I
El capítulo donde el brujo se robó un nombre
Antes de empezar con el interesante relato que les voy a contar, quiero advertirles que esta historia (por muy fascinante que resulte ser) no cuenta con el típico final feliz que uno podría esperar. ¿Han visto esas películas donde el héroe salva a la chica bonita del malo y le da un beso todo apasionado? Bueno, pues ésta no es una de esas historias, así que les aconsejo que cierren este libro y lo arrojen muy, muy lejos… ¿Ya? De acuerdo, entonces, para los que se quedaron, les aseguro que este relato les va a fascinar.

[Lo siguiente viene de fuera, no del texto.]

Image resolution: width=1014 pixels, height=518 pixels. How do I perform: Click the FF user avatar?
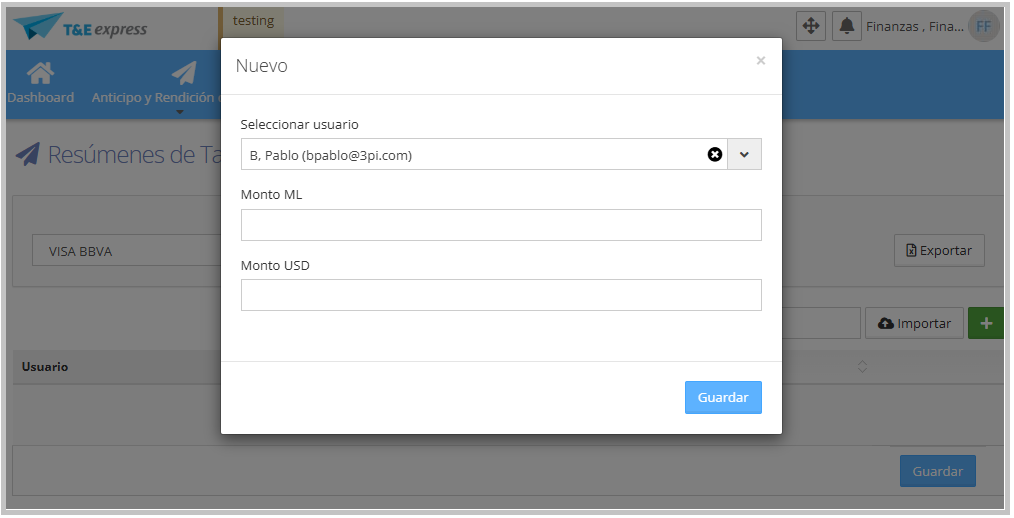click(x=983, y=26)
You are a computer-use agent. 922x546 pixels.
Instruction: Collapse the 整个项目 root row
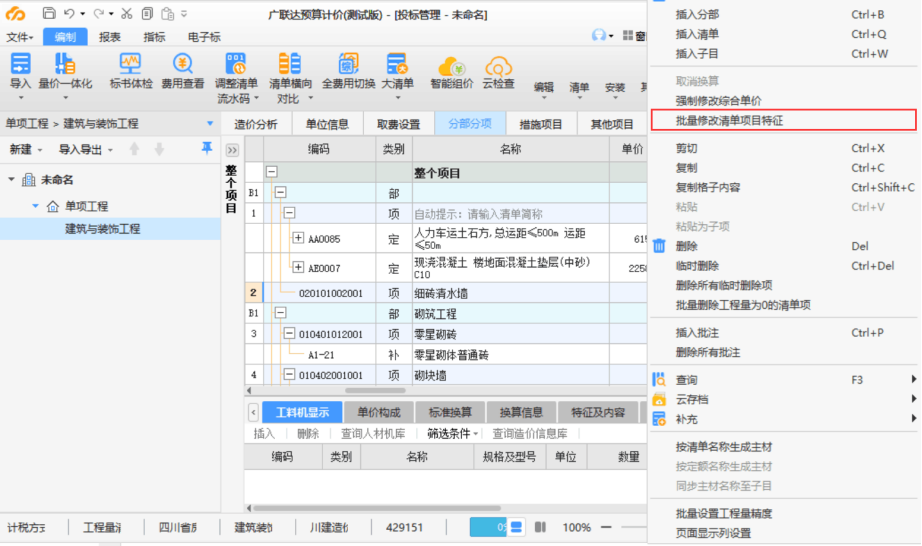pos(271,173)
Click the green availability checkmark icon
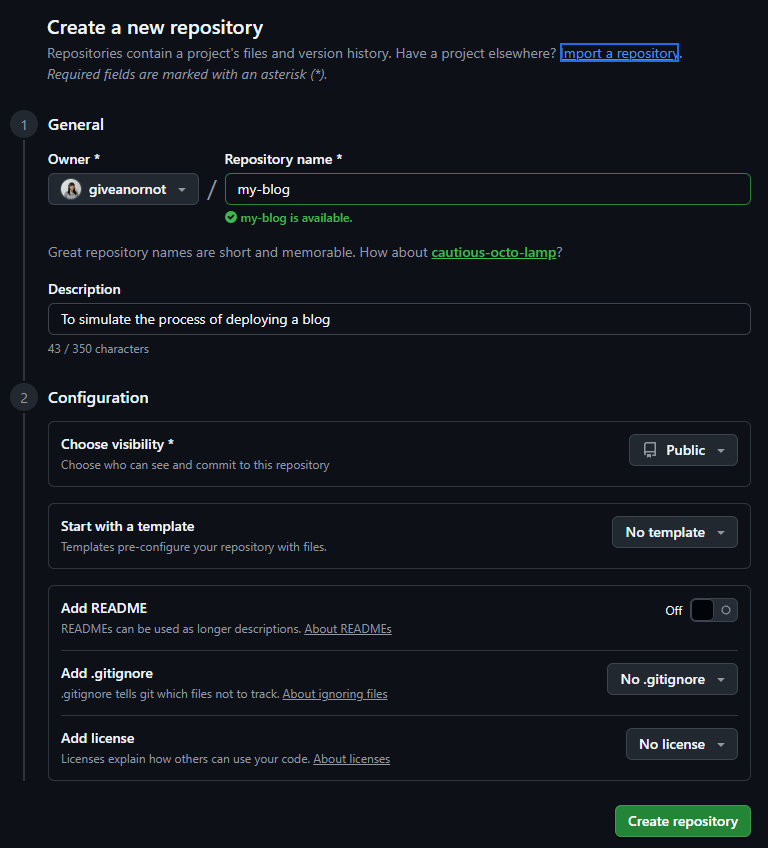This screenshot has height=848, width=768. point(231,217)
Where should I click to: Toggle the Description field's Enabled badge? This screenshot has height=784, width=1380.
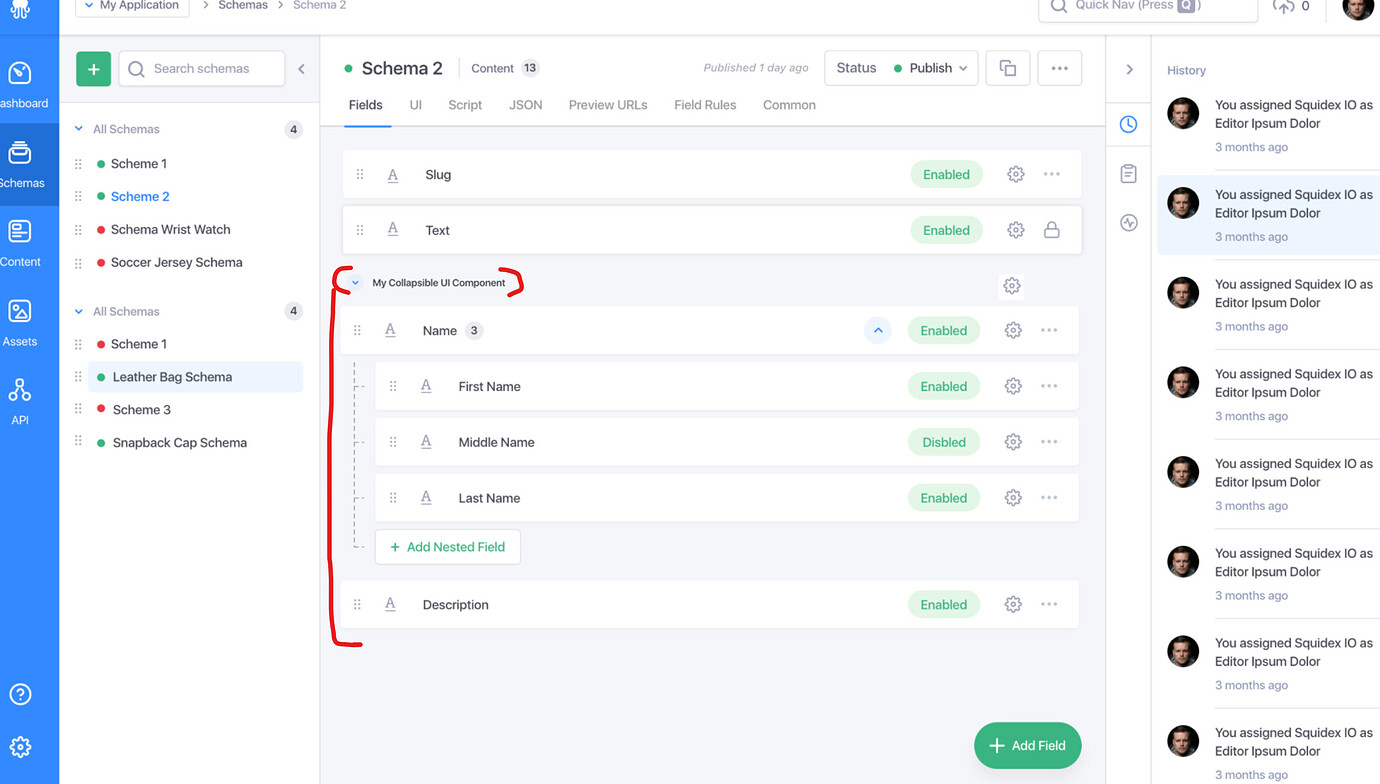943,604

Nuestra historia empieza con dos hermanos. Un niño y una niña. Luisa, la menor, tenía 12 años de edad, y al ser la más intrépida de los dos, tuvo la grandiosa idea de entrar (sin permiso, claro) al jardín de la mansión que estaba al final de la calle. Quería tomar una de las rosas que estaban allí y regalársela a su madre, quien estaba en cama desde hace varios días debido a una terrible fiebre. Daniel, el mayor y el no tan intrépido de los dos, pensaba que ese plan no tenía nada de grandioso, y que los dos terminarían castigados.
-¡Luisa, Luisa! –llamó Daniel a su hermana, mientras observaba desde la banqueta cómo ella se brincaba el cerco y terminaba del otro lado-. Mejor no lo hagas, nos pueden regañar.
-Deja de preocuparte –contestó la niña-. Nada más serán unos minutos en lo que arranco una rosa. Le va a ayudar a mi mamá a sentirse mejor.
-Pero eso es robar. Si alguien te atrapa la vas a pasar mal.
Luisa estaba tan ocupada tratando de encontrar la rosa ideal, que apenas le prestaba atención a las advertencias de su hermano.
-No pasa nada –dijo Luisa, mientras rebuscaba con dedicación entre las rosas de aquel jardín-. Aquí hay muchas flores. Te apuesto que el que vive aquí ni cuenta se va a dar.
-Y además –prosiguió Daniel-, ¿no sabes lo que se dice en la escuela sobre el dueño de este lugar? Se rumora que es un terrible brujo que se come a los niños.
-¿No crees que ya estás grande como para creer en esos chismes? –Luisa estaba perdiendo la calma-. Mira este lugar. ¡Es un bellísimo jardín! ¿De verdad piensas que un brujo va a tener unas rosas tan bien cuidadas como éstas?
-No lo sé, Luisa. ¿Sabes qué?, creo que ni siquiera me importa. Se está haciendo tarde y mi mamá ya se ha de estar preguntando dónde estamos. Si quieres ayudarla de verdad, te sugiero que te regreses a la casa para que nos pongamos a hacer la cena. Te veo ahí.
Y sin decir más, Daniel abandonó a su hermana.
Por unos segundos, la rabia encendió las mejillas de Luisa. ¡Qué cobarde era su hermano mayor! Pues ni modo, allá él.
Y Luisa continuó con su búsqueda. Aventó rosa tras rosa, deshojando las delicadas flores al tiempo que les ponía las manos encima. Había de todos los colores: rojas, rosas, amarillas, naranjas… pero ninguna del color que quería para su mamá. ¿Dónde se encontraba la que ya había visto antes? Dos días atrás, mientras regresaba de la escuela, acompañada de Daniel, se había fijado en una pequeña rosa blanca, igual de pura que la piel de su mamá. Sólo que ahora ya no seguía en el mismo sitio que ella recordaba.
Dándose por vencida, Luisa creyó que lo mejor sería regresar después. Estaba a punto de escalar el cerco, cuando una voz detrás la sobresaltó.
-¿Quién eres?
El hombre que apareció en el jardín vestía un traje todo de negro y llevaba consigo un bastón.
-¿Quién eres? –repitió el hombre. En su voz no había enfado ni disgusto. De hecho, hablaba con la misma tranquilidad con la que alguien pregunta la hora.
-Me llamo Luisa.
La niña estaba petrificada. ¿Qué iba a pasar con ella? Seguramente se la llevaría la policía y la meterían a la cárcel.
Con seis largos pasos, el hombre bien vestido se acercó a Luisa. Pronto, la niña quedó arrinconada entre el señor y el cerco. No había escapatoria.
-Y dime, Luisa –dijo él, con esa misma voz tan tranquila- ¿tú arruinaste todas las rosas de este jardín?
Luisa quiso explicarse. Intentó decirle al señor que su única intención había sido tomar una simple rosa para su mamá enferma. Pero cuando trató de formar palabra, se dio cuenta de lo tonto que sonaba su pretexto. Robar era robar.
-Sí –respondió Luisa. Fue lo único que logró decir.